August 8, 2014

Blue Crab festival looking forward to a sunny future

A common attribute in show business is that “the show must go on.” That’s the mindset in Little River too.

A common attribute in show business is that “the show must go on.” That’s the mindset in Little River too.

After threats of cancellation sent supporters of the Blue Crab Festival reeling to re-organize, the event went on without missing a year and with something to talk about.

“2014 was one of our best years yet” said Horry County Councilman for District 1, Harold G. Worley.

As previously reported by The Sun News, the call to cancel came after “a group led by former festival chairman Allen Lee sent a letter to Little River business owners in November 2011 saying that the following year’s Blue Crab Festival would not be held so the committee could “address issues such as [the] number of vendors the festival can accommodate, selection, placement and set up of vendors/exhibitors, vendor parking, entertainment, transportation and security”

“The [festival] board decided last month to put last year’s profit in reserve,” said Worley in a news report from January 12, 2013.

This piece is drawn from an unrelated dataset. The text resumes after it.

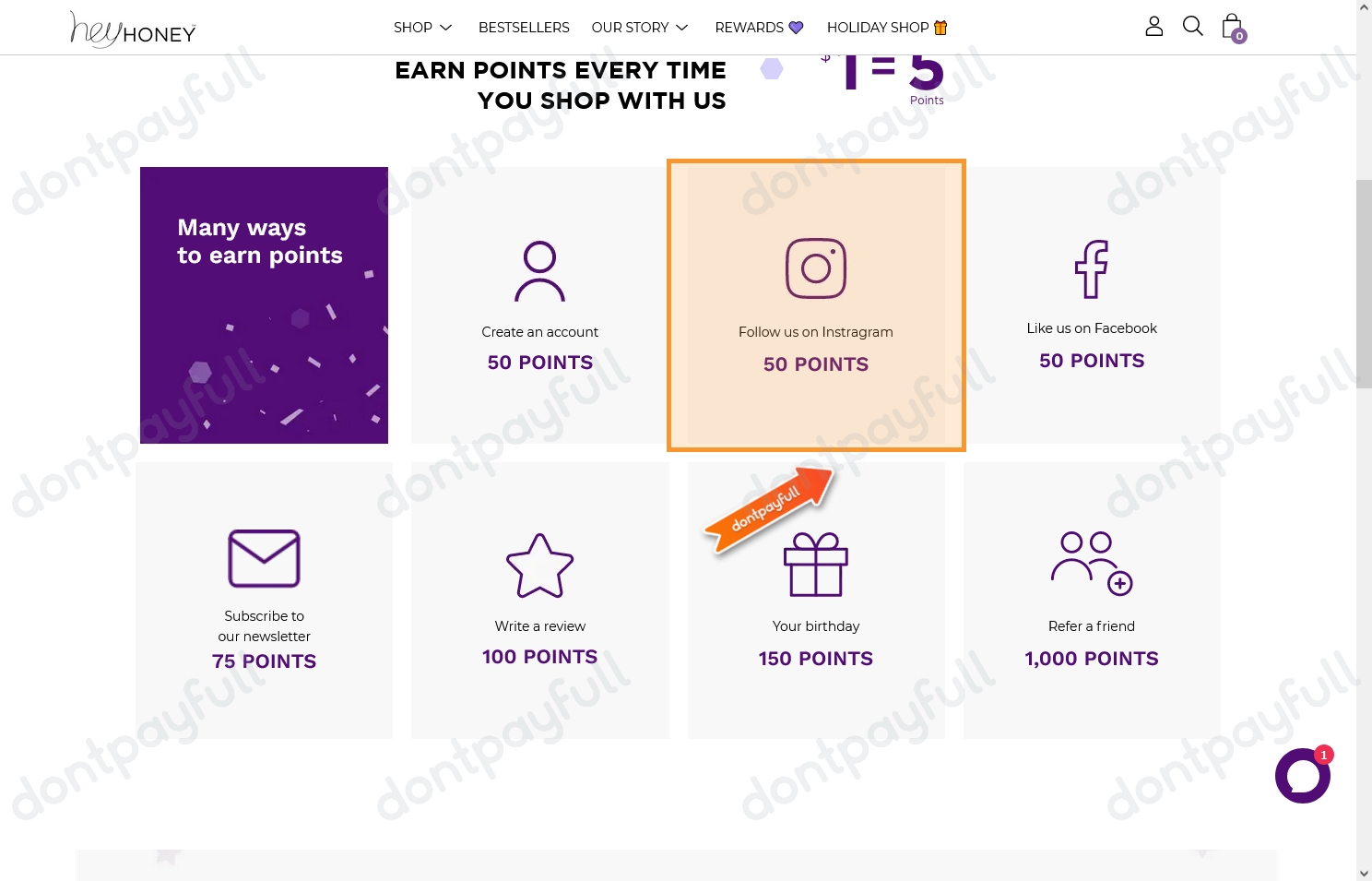Click REWARDS with the heart emoji
The image size is (1372, 881).
click(758, 27)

Worley, who opposed taking a year off from the festival stepped in to establish the new Blue Crab Board.

The new committee/board of directors took over ownership of the festival and established non-profit status as 501c3 in an effort to “ensure it (the festival) will go on in perpetuity” Jennifer Walters quoted Worley as saying.

Walters is Executive Director of the Little River Chamber of Commerce and she noted that after almost thirty-four years, the festival has become “intergenerational”

“We went as kids and now our kids are taking their kids”, she said.

Now, future generations need not worry.

“We have a good group dedicated to the festival’s well-being”, Worley said.

Walters also explained the re-organized structure “ensures that no one can decide to take a year off or move the festival away from Little River”, she said. “It stays where it should be”

With the assistance of Little River Chamber of Commerce to manage funds, Worley also said the new board of directors is “very, very pleased”

Both Worley and Walters confirmed that “between $60,000 and $70,000” was available to be turned over to the chamber after the 2014 festival.

Dubbing the Little River chamber as the “good stewards of festival revenues,” Walters explained the chamber is also responsible for the bulk of mowing and median maintenance in Little River and reliant on funds from the festival for upkeep of the unincorporated little town with the big festivals.

Little River also sponsors a Shrimp and Jazz Fest in October, but the Blue Crab Festival is “our biggest fundraiser”, Walters said

“We set aside $15,000 (right away) to reinvest into community improvement projects.”

With ShrimpFest slated for October 11-12, ShrimpFest 2014, the ongoing purpose of the fundraisers is to “raise money to help support the community, local organizations and it’s residents.”

The Blue Crab Festival site @bluecrabfestival.org boasts something for everyone including a beauty pageant and a 5K run along the waterfront.

The two-day festival which began in 1981 as a “small waterfront gathering” has grown into a premier event “attracting local and visitors from all over the country” , the site said.

“If it was cancelled (even for a year) that would be the end (of the festival)” said Worley.

Forced to face it’s financial foes, Little River ensured the show would go on – to perpetuity and beyond – much like Los Angeles did when an aftershock shook the city prior to the 66th annual Academy Awards in 1994.

In 2015 the festival formerly known as Blue Crab will return as the now “World Famous Blue Crab Festival”

“We’re in great shape financially and doing very good,” said Worley.